Sejak kejadian malam itu, aku dan Aida pun semakin dekat dan akrab. Kami juga sudah saling bertukar nomor WA, dan juga sudah saling follow aku media sosial masing-masing.
Semenjak sudah punya nomor WA ku, Aida pun jadi sering menghubungiku. Sekedar menanyakan kabar, dan juga menanyakan kegiatan ku, hampir setiap harinya.
Dan bahkan Aida pernah beberapa kali mengajak aku makan malam berdua, saat aku libur kerja. Aida juga sangat terbuka padaku, terutama tentang masalah rumah tangga nya.

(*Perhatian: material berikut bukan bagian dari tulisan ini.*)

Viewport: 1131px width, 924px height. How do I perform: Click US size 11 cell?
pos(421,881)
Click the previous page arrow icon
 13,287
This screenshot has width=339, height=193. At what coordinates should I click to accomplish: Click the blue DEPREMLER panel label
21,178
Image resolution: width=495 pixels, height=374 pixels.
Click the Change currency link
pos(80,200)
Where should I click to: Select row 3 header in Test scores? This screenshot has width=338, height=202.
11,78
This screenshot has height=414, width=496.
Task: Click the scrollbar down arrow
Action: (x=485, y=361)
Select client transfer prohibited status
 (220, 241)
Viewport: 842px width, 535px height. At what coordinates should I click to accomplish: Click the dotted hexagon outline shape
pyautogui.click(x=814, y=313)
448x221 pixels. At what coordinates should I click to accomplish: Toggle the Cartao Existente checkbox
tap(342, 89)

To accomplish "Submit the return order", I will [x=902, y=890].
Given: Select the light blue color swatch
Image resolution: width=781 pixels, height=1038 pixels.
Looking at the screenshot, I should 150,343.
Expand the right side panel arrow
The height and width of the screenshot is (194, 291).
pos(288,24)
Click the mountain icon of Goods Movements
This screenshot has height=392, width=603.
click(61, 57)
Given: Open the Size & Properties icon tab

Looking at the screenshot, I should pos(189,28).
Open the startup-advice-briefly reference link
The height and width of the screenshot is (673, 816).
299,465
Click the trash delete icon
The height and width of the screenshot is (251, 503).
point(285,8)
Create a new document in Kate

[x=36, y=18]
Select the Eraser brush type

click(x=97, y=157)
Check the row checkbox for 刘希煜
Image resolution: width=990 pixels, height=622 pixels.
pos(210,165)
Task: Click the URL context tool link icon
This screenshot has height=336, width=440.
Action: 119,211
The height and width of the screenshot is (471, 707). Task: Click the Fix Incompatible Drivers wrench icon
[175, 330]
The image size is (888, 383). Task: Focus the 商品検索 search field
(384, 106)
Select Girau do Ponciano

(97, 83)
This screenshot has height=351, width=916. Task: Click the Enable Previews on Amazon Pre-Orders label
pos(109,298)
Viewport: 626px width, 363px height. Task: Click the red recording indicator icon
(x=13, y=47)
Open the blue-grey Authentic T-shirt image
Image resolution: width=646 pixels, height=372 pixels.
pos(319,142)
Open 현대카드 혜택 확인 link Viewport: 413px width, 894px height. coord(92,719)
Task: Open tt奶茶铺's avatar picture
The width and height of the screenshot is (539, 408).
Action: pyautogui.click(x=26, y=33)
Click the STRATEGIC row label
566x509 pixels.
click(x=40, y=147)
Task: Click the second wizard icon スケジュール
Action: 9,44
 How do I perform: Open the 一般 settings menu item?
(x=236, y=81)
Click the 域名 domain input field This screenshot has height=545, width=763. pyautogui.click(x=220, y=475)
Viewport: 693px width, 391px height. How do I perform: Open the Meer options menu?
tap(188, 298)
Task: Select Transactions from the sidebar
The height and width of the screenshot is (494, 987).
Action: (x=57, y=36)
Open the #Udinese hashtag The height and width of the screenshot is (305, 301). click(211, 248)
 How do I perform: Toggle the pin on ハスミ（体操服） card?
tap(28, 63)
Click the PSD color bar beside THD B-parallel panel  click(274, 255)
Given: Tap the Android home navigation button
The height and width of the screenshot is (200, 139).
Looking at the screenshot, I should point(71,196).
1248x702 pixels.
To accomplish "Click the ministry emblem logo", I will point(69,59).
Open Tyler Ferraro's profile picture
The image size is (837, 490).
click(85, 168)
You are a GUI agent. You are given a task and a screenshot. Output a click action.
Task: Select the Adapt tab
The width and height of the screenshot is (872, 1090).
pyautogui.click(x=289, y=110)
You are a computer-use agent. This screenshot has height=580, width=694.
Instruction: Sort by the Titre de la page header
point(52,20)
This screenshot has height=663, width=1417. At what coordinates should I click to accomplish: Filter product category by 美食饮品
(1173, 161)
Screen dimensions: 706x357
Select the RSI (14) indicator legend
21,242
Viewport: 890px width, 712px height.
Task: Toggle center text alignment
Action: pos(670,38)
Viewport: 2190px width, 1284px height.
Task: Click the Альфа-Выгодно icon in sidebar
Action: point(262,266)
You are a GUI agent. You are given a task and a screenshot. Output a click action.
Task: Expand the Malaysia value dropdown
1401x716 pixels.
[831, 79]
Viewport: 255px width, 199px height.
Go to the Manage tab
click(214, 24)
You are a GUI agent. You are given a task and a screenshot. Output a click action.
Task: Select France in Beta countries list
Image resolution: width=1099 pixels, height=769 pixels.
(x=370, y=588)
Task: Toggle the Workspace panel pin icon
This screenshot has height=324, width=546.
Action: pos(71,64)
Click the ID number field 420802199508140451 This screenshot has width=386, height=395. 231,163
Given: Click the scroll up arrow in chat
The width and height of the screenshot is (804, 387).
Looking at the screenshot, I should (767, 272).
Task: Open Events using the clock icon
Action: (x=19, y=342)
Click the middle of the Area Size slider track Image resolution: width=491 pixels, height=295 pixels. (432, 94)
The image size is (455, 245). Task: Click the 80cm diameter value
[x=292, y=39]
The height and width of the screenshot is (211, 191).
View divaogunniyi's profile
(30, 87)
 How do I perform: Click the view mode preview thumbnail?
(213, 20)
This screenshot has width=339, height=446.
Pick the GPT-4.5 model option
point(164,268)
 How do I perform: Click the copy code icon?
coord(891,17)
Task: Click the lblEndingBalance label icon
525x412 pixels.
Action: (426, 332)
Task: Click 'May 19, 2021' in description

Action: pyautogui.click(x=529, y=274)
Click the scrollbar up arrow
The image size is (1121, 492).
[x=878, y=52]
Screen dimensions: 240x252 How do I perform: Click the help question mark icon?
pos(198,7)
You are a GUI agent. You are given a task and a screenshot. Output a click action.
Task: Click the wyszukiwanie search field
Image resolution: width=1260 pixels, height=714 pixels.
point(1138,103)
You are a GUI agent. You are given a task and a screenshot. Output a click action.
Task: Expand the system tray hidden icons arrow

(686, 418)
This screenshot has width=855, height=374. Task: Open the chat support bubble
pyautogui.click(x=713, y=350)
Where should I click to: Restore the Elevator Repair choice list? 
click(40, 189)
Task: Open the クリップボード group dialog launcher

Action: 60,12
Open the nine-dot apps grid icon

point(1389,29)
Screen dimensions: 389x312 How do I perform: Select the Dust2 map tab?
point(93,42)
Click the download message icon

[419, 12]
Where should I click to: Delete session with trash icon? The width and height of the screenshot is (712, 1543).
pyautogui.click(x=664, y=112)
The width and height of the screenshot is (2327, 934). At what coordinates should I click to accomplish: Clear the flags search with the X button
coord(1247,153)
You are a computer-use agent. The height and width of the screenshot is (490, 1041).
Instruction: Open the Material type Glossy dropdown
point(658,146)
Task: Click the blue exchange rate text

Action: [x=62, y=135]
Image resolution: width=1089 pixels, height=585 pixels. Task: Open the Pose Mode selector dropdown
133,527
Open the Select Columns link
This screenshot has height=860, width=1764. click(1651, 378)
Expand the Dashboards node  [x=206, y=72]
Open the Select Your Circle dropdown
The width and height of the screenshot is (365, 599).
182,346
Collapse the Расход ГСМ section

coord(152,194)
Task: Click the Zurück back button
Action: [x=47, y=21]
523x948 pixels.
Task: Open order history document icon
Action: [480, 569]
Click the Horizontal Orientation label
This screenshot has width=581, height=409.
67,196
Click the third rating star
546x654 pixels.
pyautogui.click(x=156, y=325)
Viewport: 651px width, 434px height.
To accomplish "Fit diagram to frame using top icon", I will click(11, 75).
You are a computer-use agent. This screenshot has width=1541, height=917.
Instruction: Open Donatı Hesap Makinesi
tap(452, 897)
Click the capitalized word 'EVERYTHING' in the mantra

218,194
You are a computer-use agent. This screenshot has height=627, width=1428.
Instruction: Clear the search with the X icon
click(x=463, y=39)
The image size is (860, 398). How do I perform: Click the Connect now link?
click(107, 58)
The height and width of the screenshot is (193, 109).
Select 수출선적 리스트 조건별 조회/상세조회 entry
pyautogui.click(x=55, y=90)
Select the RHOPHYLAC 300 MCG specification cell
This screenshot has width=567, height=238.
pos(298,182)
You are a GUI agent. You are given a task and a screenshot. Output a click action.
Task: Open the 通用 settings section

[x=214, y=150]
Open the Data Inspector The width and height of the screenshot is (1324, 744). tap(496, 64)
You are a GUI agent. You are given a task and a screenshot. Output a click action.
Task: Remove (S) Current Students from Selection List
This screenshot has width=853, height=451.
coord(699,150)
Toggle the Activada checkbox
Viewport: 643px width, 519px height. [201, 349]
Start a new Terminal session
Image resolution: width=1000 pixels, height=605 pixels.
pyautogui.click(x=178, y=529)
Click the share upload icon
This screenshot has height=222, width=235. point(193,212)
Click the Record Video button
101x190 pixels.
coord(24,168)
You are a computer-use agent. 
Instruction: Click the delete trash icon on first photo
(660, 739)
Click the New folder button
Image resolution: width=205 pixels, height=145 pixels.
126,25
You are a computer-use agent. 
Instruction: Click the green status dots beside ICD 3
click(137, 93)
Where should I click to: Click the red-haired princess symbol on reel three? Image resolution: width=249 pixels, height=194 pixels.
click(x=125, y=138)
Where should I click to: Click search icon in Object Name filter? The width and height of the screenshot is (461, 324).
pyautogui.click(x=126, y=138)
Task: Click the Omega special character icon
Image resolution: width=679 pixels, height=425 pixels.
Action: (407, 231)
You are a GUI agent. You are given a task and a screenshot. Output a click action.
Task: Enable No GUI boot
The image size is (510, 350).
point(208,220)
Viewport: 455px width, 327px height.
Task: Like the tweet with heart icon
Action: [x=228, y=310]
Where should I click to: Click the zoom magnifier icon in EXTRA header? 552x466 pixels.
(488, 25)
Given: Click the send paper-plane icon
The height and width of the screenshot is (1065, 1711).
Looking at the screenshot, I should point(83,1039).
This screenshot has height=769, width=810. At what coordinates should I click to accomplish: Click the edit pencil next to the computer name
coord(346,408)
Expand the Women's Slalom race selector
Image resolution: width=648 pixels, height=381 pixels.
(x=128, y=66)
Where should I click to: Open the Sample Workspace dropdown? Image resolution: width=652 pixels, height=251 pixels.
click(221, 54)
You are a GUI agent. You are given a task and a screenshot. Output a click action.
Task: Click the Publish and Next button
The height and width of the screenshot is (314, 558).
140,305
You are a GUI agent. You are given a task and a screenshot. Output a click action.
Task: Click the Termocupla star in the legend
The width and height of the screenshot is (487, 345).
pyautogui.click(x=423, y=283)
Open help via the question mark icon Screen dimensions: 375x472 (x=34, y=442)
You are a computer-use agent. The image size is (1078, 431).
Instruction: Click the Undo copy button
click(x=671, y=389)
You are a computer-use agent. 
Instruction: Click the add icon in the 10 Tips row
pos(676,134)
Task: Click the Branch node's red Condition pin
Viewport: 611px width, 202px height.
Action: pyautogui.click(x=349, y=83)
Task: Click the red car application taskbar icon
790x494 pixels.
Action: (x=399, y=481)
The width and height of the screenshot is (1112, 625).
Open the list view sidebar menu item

Aku pun sejujurnya, juga merasa senang akan hal tersebut. Aku merasa bahagia bisa menjadi dekat dengan Aida. Aku senang bisa menjadi pendengar yang baik baginya.
Hingga tanpa aku sadari, ternyata rasa kagum mulai tumbuh di hati ku untuk Aida. Aku jadi sayang padanya. Dan bahkan mungkin aku juga telah jatuh cinta padanya. Hampir setiap malam, aku selalu membayangkan senyum Aida yang manis, atau suaranya yang lembut.
Aku jadi sering rindu padanya, bila sehari saja tak jumpa dengannya, atau sekedar mendapat chat darinya. Sekarang, aku yang jadi sering berkirim pesan padanya. Sekedar bertanya kabar tentangnya, atau hanya sekedar basa-basi, untuk pelepas rindu ku padanya.
Aku tahu, kalau perasaan yang tumbuh di hati ku untuk Aida, adalah sebuah kesalahan. Biar bagaimana pun, Aida sudah menikah dan juga sudah punya dua orang anak. Tapi aku tidak bisa memungkiri itu semua. Perasaan telah berperan dalam kisah ku ini. Kisah yang aku sendiri tidak tahu, entah seperti apa akhirnya.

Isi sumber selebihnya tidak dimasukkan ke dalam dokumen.